We normally use a stove or an oven to cook vegetables, meat and rice. Using a solar cooker we cook the same things, but by using sunlight instead of gas or electricity. In the article let us discuss the working and construction of a solar cooker.
Using Light to Cook
Sunlight isn’t hot in and of itself. It is radiation generated by fluctuating electric and magnetic fields. The sunlight to heat conversion occurs when the photons of light waves interact with molecules of the substance. The electromagnetic radiation emitted by the Sun possesses energy in them. When they strike, the energy causes the molecules of the matter to vibrate. The molecules get excited and jump to higher levels. This activity generates heat.
A mirror surface with high specular reflection is used to concentrate light from the Sun into a small cooking area. The sunlight can be concentrated by several orders of magnitude producing magnitudes high enough to melt salt and metal. For household solar cooking applications, such high temperatures are not required. Solar cookers available in the market are designed to achieve temperatures of 650C to 4000C.
Converting Light Energy to Heat Energy:
The concentrated sunlight is focused onto a receiver such as a cooking pan. The interaction between the light energy and the receiver material converts light to heat by a process called conduction. The conversion is maximized by making use of materials that conduct and retain heat. Pots and pans used in solar cookers should be matte black in colour to maximize the absorption.
Trapping Heat Energy:
The occurrence of convection is reduced by isolating the air inside the cooker from the air outside. Using a glass lid on the pot enhances light absorption from the top of the pan and improves heat retention and minimizes convection loss. The glazing taps the incoming sunlight but is opaque to escaping infrared thermal rays.
Box-type Solar Cooker
The most commonly used form of solar cooker is the box-type solar cooker. In this section, we will be discussing the construction and working principle of a box-type solar cooker.

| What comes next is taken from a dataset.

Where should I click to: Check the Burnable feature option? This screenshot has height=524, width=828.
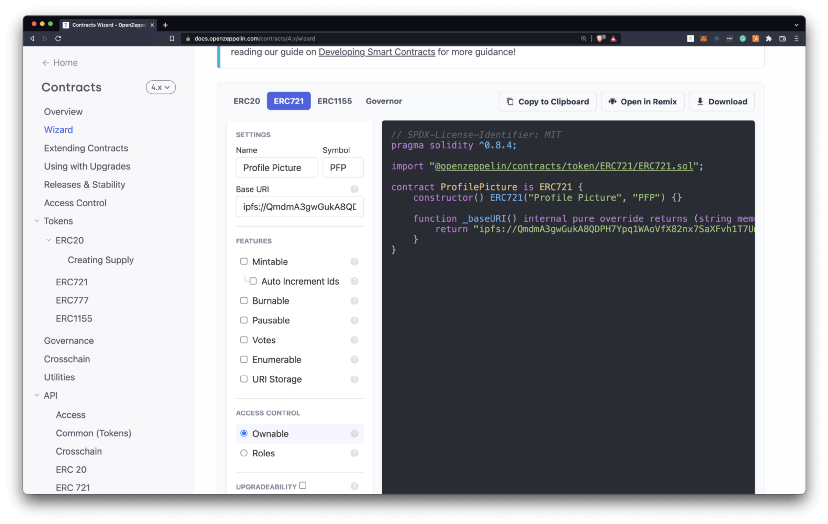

A box-type solar cooker consists of the following components:
- Black Box – The box is an insulated metal or wooden box which is painted black from the inside to absorb more heat.
- Glass Cover – A cover made two sheets of toughened glass held together in an aluminium frame is used as a cove for box B.
- Plane Mirror reflector – The plane mirror reflector is fixed to the box B with the help of hinges. The mirror reflector can be positioned at any desired angle to the box. The mirror is positioned so as to allow the reflected sunlight to fall on the glass cover of the box.
- Cooking Containers – A set of aluminium containers blackened from the outside are kept in box B.
The solar cooker placed in sunlight and a plane mirror reflector is adjusted in a way such that the strong beam of sunlight enters the box through the glass sheet. The blackened metal surfaces in the wooden box absorb infra-red radiations from the beam of sunlight and heat produced raises the temperature of a blackened metal surface to about 100°C.
The food absorbs heat from the black surface and gets cooked. The thick glass sheet does not allow the heat to escape and thus, helps in raising the temperature in the box to a sufficiently high degree to cook the food.
Advantages & Disadvantages of Solar Cooker
- Solar cookers use no fuel. This saves cost as well as the environment by not contributing to pollution.
- Reduces carbon footprint by cooking without carbon dioxide-based fuels.
- Solar cookers are less useful in cloudy weather.
- Some solar cookers take longer to cook food than a conventional stove or an oven.
- Some solar cookers are affected by strong winds which can slow the cooking process.
- It might get difficult to cook some thick foods such as large roasts and loaves of bread.